コスト低減に向けた技術の調査
国立研究開発法人新エネルギー・産業技術総合開発機構(以下、NEDO)は、洋上風力発電システムにおける低コスト化の調査研究を行う事業者を公募している。
再生可能エネルギーの導入を最大限加速させるというニーズのもと、洋上風力発電についても様々な実証研究が行われてきたが、これまでの技術プッシュ型のR&Dから、発電事業者が主導する市場プル型のR&Dによる段階的な改善に着目し、安全性・信頼性・経済性を評価しつつ、洋上風力発電コスト低減の手法を策定する必要がある。
そこで、洋上風力発電システムの低コスト化を目指した技術革新ニーズをピックアップし、どの先進的な技術が我が国の洋上風力発電市場の低コスト化に資するかを特定することを目的とし、発電コストを構成する、資本費(CAPEX)、運営費(OPEX)を対象として、低コスト化技術の調査研究を実施し、コスト低減の評価を行うもの。
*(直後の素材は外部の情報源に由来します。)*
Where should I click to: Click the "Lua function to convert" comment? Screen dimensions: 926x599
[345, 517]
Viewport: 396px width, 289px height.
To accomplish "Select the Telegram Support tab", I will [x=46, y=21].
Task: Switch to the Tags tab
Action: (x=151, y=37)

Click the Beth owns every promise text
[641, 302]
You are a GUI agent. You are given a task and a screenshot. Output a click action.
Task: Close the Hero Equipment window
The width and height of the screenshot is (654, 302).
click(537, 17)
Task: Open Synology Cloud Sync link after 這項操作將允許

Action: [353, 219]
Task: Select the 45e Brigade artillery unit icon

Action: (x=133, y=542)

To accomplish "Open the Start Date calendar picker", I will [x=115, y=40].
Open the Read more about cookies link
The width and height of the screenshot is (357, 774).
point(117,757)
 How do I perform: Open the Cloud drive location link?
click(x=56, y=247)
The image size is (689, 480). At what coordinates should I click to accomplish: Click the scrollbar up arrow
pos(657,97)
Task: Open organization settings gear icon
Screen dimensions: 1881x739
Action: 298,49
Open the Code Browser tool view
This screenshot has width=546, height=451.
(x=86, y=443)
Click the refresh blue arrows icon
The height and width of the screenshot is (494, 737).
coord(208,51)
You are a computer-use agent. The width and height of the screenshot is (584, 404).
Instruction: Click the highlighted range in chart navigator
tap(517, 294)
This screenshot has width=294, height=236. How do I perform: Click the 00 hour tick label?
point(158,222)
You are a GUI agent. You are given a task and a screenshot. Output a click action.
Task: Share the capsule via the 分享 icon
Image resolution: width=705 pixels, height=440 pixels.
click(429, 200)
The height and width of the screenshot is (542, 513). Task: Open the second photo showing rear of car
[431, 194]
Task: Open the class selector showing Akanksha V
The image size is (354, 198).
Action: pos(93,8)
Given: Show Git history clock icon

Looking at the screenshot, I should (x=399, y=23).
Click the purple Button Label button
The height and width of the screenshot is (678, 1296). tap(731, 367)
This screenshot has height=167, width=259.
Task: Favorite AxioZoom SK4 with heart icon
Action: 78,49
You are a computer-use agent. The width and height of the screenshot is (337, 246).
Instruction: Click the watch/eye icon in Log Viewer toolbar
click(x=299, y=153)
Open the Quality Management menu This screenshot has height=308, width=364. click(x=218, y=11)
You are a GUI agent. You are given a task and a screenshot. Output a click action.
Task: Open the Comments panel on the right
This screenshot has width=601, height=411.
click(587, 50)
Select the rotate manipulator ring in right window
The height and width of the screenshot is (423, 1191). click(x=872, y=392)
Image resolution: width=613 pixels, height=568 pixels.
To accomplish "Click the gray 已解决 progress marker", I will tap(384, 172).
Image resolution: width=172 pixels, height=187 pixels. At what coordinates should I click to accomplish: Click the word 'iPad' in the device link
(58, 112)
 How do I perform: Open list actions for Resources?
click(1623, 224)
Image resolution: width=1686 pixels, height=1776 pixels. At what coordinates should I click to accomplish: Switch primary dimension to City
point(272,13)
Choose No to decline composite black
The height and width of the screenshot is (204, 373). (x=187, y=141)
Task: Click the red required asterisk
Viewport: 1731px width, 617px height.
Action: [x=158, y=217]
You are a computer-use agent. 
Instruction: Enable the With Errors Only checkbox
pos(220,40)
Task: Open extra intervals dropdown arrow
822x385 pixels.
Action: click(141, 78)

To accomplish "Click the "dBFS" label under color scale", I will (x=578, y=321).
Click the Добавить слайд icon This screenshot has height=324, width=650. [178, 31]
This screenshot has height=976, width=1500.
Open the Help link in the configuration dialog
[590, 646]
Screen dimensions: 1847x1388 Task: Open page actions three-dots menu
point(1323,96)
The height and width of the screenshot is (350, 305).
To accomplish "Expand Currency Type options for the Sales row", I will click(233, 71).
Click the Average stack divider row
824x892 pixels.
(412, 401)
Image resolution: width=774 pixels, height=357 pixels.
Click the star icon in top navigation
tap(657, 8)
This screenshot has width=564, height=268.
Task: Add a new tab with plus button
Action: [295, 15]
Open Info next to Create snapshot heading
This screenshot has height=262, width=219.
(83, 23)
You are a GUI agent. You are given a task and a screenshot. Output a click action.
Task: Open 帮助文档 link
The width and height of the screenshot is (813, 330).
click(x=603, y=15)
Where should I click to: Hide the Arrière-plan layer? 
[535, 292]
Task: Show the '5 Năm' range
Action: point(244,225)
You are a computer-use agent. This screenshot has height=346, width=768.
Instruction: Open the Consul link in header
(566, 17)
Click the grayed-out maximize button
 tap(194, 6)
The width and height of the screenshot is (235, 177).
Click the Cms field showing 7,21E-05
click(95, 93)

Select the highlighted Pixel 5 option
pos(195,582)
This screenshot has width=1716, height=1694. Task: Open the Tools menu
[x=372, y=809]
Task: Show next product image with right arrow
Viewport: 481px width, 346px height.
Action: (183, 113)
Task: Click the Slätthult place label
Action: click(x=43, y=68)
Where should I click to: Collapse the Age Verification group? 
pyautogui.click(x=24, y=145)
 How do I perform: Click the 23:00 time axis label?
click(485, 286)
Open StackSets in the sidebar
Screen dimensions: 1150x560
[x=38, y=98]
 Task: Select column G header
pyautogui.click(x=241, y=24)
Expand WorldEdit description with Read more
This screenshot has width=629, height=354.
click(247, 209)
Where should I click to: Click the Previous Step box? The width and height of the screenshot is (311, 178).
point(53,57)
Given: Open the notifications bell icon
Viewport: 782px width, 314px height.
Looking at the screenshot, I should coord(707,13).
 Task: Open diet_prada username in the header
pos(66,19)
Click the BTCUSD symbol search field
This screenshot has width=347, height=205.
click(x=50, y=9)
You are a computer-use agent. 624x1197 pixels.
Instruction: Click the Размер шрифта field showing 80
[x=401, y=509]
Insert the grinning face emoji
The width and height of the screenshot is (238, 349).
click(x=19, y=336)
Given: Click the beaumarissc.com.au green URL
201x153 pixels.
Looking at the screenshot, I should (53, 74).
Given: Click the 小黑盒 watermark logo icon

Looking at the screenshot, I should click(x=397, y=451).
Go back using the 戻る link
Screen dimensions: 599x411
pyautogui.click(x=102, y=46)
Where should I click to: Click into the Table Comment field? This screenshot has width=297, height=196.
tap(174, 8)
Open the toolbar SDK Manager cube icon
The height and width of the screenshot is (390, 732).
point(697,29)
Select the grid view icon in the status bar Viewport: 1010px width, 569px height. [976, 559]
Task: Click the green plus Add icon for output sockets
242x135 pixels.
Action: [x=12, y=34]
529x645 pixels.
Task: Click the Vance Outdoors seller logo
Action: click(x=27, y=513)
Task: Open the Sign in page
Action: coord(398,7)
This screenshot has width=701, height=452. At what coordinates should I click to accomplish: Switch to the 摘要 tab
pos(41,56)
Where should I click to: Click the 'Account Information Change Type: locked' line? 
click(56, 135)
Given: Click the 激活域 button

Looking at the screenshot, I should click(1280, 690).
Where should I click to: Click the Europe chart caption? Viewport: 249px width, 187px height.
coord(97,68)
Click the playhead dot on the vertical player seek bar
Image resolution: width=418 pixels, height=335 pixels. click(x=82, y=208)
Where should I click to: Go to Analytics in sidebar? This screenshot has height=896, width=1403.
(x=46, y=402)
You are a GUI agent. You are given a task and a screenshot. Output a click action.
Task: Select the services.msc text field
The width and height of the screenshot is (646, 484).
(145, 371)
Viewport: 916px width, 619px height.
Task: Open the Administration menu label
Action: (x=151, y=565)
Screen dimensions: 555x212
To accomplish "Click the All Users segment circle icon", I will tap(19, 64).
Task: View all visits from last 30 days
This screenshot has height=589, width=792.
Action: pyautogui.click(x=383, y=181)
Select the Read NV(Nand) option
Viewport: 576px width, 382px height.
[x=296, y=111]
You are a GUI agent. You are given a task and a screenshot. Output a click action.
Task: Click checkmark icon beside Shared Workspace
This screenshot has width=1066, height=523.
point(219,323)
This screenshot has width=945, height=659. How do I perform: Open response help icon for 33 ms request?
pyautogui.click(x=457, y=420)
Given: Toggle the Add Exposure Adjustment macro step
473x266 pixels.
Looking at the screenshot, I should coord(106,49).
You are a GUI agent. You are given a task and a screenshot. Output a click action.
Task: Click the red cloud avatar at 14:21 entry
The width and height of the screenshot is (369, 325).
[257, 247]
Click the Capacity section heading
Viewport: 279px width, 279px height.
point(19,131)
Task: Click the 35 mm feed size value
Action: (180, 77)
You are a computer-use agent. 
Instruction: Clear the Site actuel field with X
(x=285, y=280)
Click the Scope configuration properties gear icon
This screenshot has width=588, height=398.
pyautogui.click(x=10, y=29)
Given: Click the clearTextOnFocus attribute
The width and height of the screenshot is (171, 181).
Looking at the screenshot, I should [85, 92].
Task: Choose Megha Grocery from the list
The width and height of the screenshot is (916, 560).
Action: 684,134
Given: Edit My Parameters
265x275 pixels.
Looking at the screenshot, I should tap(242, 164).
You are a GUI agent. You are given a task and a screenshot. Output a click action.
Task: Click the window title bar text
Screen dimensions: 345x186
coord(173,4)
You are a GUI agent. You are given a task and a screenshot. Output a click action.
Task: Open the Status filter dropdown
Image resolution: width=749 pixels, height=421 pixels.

具体的には、我が国の海底地形・地盤に適した基礎構造(タワー)、洋上での工期を短縮できる洋上施工技術や撤去工法、効率的な洋上風況・海底地盤調査技術等について、風力発電事業者、EPCなどが共同で検討を行っていく。
超大型風力発電システムや高効率風車の開発など
我が国では、平成26年4月に閣議決定された「エネルギー基本計画」で、再生可能エネルギーの導入を最大限加速させるとともに、系統強化、規制の合理化、低コスト化等の研究開発を着実に進めることについて言及され、その中で、洋上風力発電の実証研究の推進及び固定価格買取制度の検討、技術開発や安全性・信頼性・経済性の評価、環境アセスメント手法の確立を行うことも盛り込まれている。
これに対しNEDOでは、研究開発項目として「洋上風力発電等技術研究開発」や「風力発電高度実用化研究開発」を挙げ、実証研究を行ってきた。
「洋上風力発電等技術研究開発」では、これまで、革新的な超大型風力発電システムの技術を確立したり、実海域で風況実測を行い、洋上風況観測システムの技術を確立したりするなどの実績がある。
また、「風力発電高度実用化研究開発」では、10メガワット以上の超大型風車のシステム等に係る課題を抽出し、実現可能性を評価するなど、風車部品高度実用化に向けて、プロトタイプ機における開発を完了し、風車の総合効率を20%以上向上、さらに小形風車の標準化においては要素部品の仕様を決定し、コストを30%以上削減したという実績を挙げている。